### Your objective
The records are to be reproduced verbatim.

### Material supplied
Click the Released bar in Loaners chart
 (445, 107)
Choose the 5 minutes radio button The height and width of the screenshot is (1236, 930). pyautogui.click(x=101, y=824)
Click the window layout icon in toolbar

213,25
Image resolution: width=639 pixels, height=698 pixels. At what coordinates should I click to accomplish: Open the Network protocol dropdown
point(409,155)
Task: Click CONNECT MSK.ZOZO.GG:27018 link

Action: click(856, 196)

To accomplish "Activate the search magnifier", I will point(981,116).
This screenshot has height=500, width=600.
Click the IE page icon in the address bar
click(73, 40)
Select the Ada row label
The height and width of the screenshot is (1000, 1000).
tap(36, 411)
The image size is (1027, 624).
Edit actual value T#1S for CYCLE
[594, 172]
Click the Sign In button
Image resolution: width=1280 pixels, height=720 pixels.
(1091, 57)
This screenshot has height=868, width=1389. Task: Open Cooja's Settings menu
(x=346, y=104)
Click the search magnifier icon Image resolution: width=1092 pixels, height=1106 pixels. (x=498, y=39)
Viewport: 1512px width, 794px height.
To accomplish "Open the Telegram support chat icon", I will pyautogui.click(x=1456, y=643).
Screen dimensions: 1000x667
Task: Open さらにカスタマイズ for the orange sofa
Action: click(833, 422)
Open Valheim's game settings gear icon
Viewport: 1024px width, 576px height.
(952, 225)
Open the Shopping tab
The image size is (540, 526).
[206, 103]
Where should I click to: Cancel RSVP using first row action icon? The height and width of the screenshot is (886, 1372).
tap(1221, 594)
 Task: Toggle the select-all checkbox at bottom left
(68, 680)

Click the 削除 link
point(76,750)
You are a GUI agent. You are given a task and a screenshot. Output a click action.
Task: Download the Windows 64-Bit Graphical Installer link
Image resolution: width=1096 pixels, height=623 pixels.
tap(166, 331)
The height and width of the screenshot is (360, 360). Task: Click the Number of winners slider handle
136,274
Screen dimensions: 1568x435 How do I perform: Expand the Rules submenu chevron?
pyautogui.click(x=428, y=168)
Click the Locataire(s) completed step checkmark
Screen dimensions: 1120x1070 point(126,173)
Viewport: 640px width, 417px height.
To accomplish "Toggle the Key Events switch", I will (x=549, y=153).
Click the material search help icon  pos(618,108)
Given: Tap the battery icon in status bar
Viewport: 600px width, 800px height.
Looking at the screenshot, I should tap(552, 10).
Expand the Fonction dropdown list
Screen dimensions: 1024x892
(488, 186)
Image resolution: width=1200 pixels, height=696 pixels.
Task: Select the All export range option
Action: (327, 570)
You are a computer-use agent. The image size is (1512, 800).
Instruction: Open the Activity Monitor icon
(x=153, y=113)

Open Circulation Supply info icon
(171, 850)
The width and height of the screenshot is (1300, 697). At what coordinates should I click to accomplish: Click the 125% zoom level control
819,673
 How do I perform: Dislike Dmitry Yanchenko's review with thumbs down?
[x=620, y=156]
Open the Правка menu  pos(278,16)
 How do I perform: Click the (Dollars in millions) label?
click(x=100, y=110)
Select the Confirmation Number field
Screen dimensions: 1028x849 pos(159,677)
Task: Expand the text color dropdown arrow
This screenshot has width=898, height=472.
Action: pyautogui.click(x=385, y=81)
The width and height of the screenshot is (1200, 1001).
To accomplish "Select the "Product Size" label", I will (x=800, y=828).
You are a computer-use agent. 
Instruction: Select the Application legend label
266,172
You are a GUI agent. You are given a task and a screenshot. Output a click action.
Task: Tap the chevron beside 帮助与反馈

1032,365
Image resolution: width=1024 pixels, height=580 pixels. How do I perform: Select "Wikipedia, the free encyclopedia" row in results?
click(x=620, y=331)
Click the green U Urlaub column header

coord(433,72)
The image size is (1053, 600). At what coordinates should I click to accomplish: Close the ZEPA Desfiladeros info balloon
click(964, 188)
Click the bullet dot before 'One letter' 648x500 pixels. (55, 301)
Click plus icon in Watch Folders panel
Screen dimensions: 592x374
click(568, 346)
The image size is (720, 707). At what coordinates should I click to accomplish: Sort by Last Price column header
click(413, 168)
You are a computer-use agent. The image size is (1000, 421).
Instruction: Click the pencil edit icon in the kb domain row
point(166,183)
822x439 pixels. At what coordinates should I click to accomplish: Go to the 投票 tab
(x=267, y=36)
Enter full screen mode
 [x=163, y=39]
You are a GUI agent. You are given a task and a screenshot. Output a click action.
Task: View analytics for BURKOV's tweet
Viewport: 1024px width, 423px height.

### Reply to the task
Click the Released bar in Loaners chart
 (445, 107)
Choose the 5 minutes radio button The height and width of the screenshot is (1236, 930). pyautogui.click(x=101, y=824)
Click the window layout icon in toolbar

213,25
Image resolution: width=639 pixels, height=698 pixels. At what coordinates should I click to accomplish: Open the Network protocol dropdown
point(409,155)
Task: Click CONNECT MSK.ZOZO.GG:27018 link

Action: click(856, 196)

To accomplish "Activate the search magnifier", I will point(981,116).
This screenshot has height=500, width=600.
Click the IE page icon in the address bar
click(73, 40)
Select the Ada row label
The height and width of the screenshot is (1000, 1000).
tap(36, 411)
The image size is (1027, 624).
Edit actual value T#1S for CYCLE
[594, 172]
Click the Sign In button
Image resolution: width=1280 pixels, height=720 pixels.
(1091, 57)
This screenshot has height=868, width=1389. Task: Open Cooja's Settings menu
(x=346, y=104)
Click the search magnifier icon Image resolution: width=1092 pixels, height=1106 pixels. (x=498, y=39)
Viewport: 1512px width, 794px height.
To accomplish "Open the Telegram support chat icon", I will pyautogui.click(x=1456, y=643).
Screen dimensions: 1000x667
Task: Open さらにカスタマイズ for the orange sofa
Action: click(833, 422)
Open Valheim's game settings gear icon
Viewport: 1024px width, 576px height.
(952, 225)
Open the Shopping tab
The image size is (540, 526).
[206, 103]
Where should I click to: Cancel RSVP using first row action icon? The height and width of the screenshot is (886, 1372).
tap(1221, 594)
 Task: Toggle the select-all checkbox at bottom left
(68, 680)

Click the 削除 link
point(76,750)
You are a GUI agent. You are given a task and a screenshot. Output a click action.
Task: Download the Windows 64-Bit Graphical Installer link
Image resolution: width=1096 pixels, height=623 pixels.
tap(166, 331)
The height and width of the screenshot is (360, 360). Task: Click the Number of winners slider handle
136,274
Screen dimensions: 1568x435 How do I perform: Expand the Rules submenu chevron?
pyautogui.click(x=428, y=168)
Click the Locataire(s) completed step checkmark
Screen dimensions: 1120x1070 point(126,173)
Viewport: 640px width, 417px height.
To accomplish "Toggle the Key Events switch", I will (x=549, y=153).
Click the material search help icon  pos(618,108)
Given: Tap the battery icon in status bar
Viewport: 600px width, 800px height.
Looking at the screenshot, I should tap(552, 10).
Expand the Fonction dropdown list
Screen dimensions: 1024x892
(488, 186)
Image resolution: width=1200 pixels, height=696 pixels.
Task: Select the All export range option
Action: (327, 570)
You are a computer-use agent. The image size is (1512, 800).
Instruction: Open the Activity Monitor icon
(x=153, y=113)

Open Circulation Supply info icon
(171, 850)
The width and height of the screenshot is (1300, 697). At what coordinates should I click to accomplish: Click the 125% zoom level control
819,673
 How do I perform: Dislike Dmitry Yanchenko's review with thumbs down?
[x=620, y=156]
Open the Правка menu  pos(278,16)
 How do I perform: Click the (Dollars in millions) label?
click(x=100, y=110)
Select the Confirmation Number field
Screen dimensions: 1028x849 pos(159,677)
Task: Expand the text color dropdown arrow
This screenshot has width=898, height=472.
Action: pyautogui.click(x=385, y=81)
The width and height of the screenshot is (1200, 1001).
To accomplish "Select the "Product Size" label", I will (x=800, y=828).
You are a computer-use agent. 
Instruction: Select the Application legend label
266,172
You are a GUI agent. You are given a task and a screenshot. Output a click action.
Task: Tap the chevron beside 帮助与反馈

1032,365
Image resolution: width=1024 pixels, height=580 pixels. How do I perform: Select "Wikipedia, the free encyclopedia" row in results?
click(x=620, y=331)
Click the green U Urlaub column header

coord(433,72)
The image size is (1053, 600). At what coordinates should I click to accomplish: Close the ZEPA Desfiladeros info balloon
click(964, 188)
Click the bullet dot before 'One letter' 648x500 pixels. (55, 301)
Click plus icon in Watch Folders panel
Screen dimensions: 592x374
click(568, 346)
The image size is (720, 707). At what coordinates should I click to accomplish: Sort by Last Price column header
click(413, 168)
You are a computer-use agent. The image size is (1000, 421).
Instruction: Click the pencil edit icon in the kb domain row
point(166,183)
822x439 pixels. At what coordinates should I click to accomplish: Go to the 投票 tab
(x=267, y=36)
Enter full screen mode
 [x=163, y=39]
You are a GUI agent. You are given a task and a screenshot. Output a click action.
Task: View analytics for BURKOV's tweet
Viewport: 1024px width, 423px height.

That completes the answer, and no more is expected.